From the very beginning, Baramulla has been a religious center. The construction of Hindu Teerth and Buddhist Vihars made the city sacred to people of both religions. In the 15th century, the noted Muslim saint, Syed Janbaz Wali, visited the valley along with his companions in 1421 CE. He chose Baramulla as the centre of his mission and was buried here after death. His shrine attracts pilgrims from all over the Valley. In 1620, the sixth Sikh Guru Shri Hargobind visited the city. Baramulla thus became an abode of Hindus, Muslims, Buddhists and Sikhs.

It was the oldest and the most important town in the north of princely state of Jammu and Kashmir. In the later centuries, until 27 October 1947, it was the 'Gateway of Kashmir Valley' by the Rawalpindi-Murree-Muzaffarabad-Baramulla Road. It became a part of the Union of India when the Maharaja of the princely state of Jammu and Kashmir signed the Instrument of Accession during the invasion by Pakistani tribal forces., signed the instrument of accession on 26 October 1947, which was accepted by India the next day.
Actual area of district Baramulla according to 2018 survey by the centre for remote sensing and gis is 2204.06 km^{2}.

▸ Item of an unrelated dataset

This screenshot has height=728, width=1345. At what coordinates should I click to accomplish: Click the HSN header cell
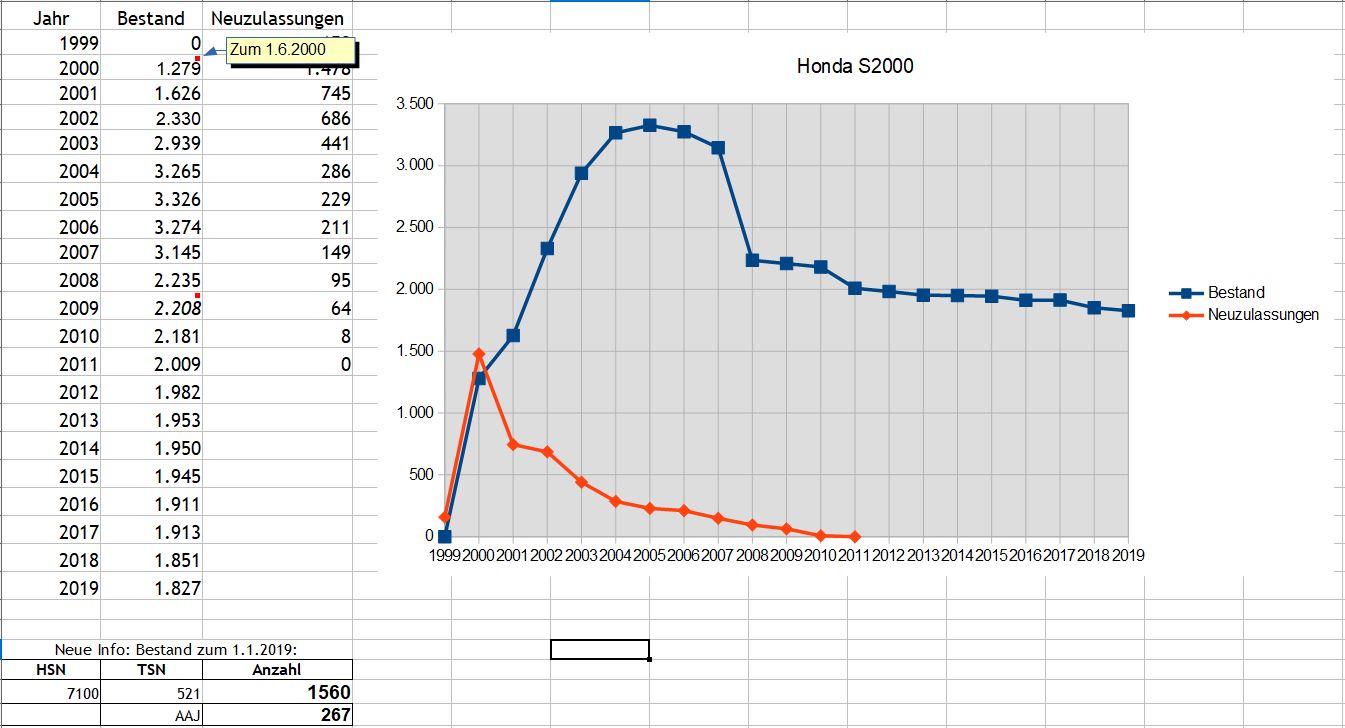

=== Pakistani tribal invasion (1947) ===

After the Partition of India in 1947, Maharaja Hari Singh chose to remain independent, not joining either India or Pakistan. A large number of tribals from Pakistan attacked Kashmir under the code name "Operation Gulmarg," intending to seize Kashmir. The invading tribals started moving along Rawalpindi-Murree-Muzaffarabad-Baramulla Road on 22 October 1947 with Pakistani army men in plain clothes. Muzaffarabad fell on 24 October 1947. They reached and captured Baramulla on 25 October. There they stayed for several days looting, raping, and killing residents; burning and plundering homes and businesses; and desecrating and vandalising shrines and temples. They could have reached Srinagar, just 50 km away, and captured its airfield, which was not defended at all. They raped and killed European nuns (only one survived) at Baramulla's St. Joseph convent and Christian nurses at the missionary hospital. This looting, raping, murder and abduction of girls continued for several days. It is said that the suffering of Baramulla saved the rest of Kashmir, because aeroplanes carrying Indian troops airlifted from Delhi on the morning of 27 October could land at Srinagar airfield while the invaders were still at Baramulla.

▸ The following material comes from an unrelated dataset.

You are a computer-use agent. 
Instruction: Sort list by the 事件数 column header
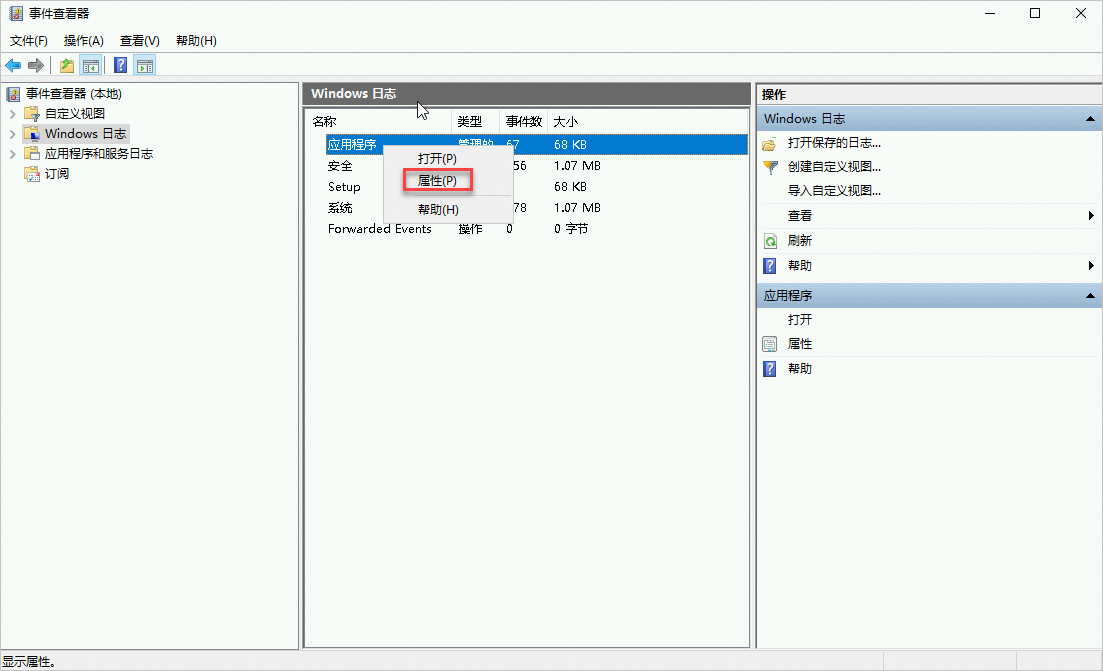point(523,122)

Charles Chenevix Trench writes in his The Frontier Scouts (1985):
In October 1947... tribal lashkars hastened in lorries - undoubtedly with official logistic support - into Kashmir... at least one British Officer, Harvey-Kelly took part in the campaign. It seemed that nothing could stop these hordes of tribesmen taking Srinagar with its vital airfield. Indeed nothing did, but their own greed. The Mahsuds in particular stopped to loot, rape and murder; Indian troops were flown in and the lashkars pushed out of the Vale of Kashmir into the mountains. The Mahsuds returned home in a savage mood, having muffed an easy chance, lost the loot of Srinagar and made fools of themselves.

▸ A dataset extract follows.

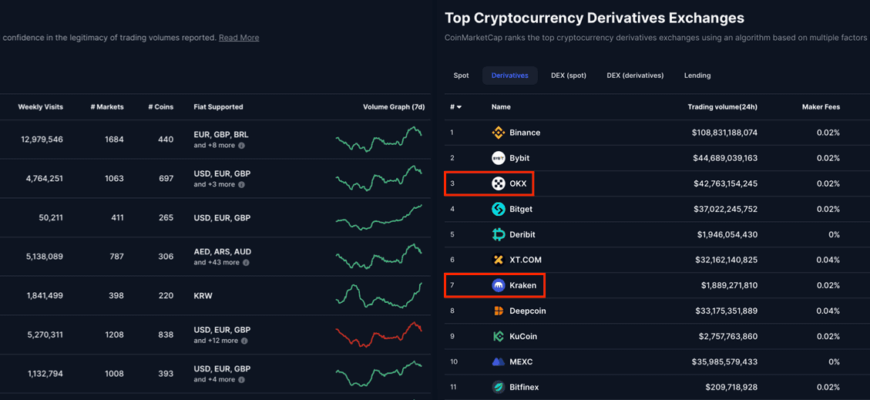Screen dimensions: 870x400
Task: Sort table by the # rank column
Action: tap(455, 107)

Tom Cooper of Air Combat Information Group wrote:
...the Pathans appeared foremost interested in looting, killing, ransacking and other crimes against the inhabitants instead of a serious military action.

Biju Patnaik (who later became Chief Minister of Odisha) piloted the first plane to land at Srinagar airport that morning. He brought 17 soldiers of 1-Sikh regiment commanded by Lt. Col. Dewan Ranjit Rai.
"...The pilot flew low on the airstrip twice to ensure that no raiders were around... Instructions from PM Nehru’s office were clear: If the airport was taken over by the enemy, you are not to land. Taking a full circle the DC-3 flew ground level. Anxious eye-balls peered from inside the aircraft – only to find the airstrip empty. Nary a soul was in sight. The raiders were busy distributing the war booty amongst them in Baramulla."

In the words of Gen Mohammad Akbar Khan (Brigadier-in-Charge, Pakistan, in his book War for Kashmir in 1947): "The uncouth raiders delayed in Baramulla for two (whole) days for some unknown reason."

It took two weeks for the Indian army to evict the raiders from Baramulla. Joined by Pakistani regular troops, they had become well-entrenched.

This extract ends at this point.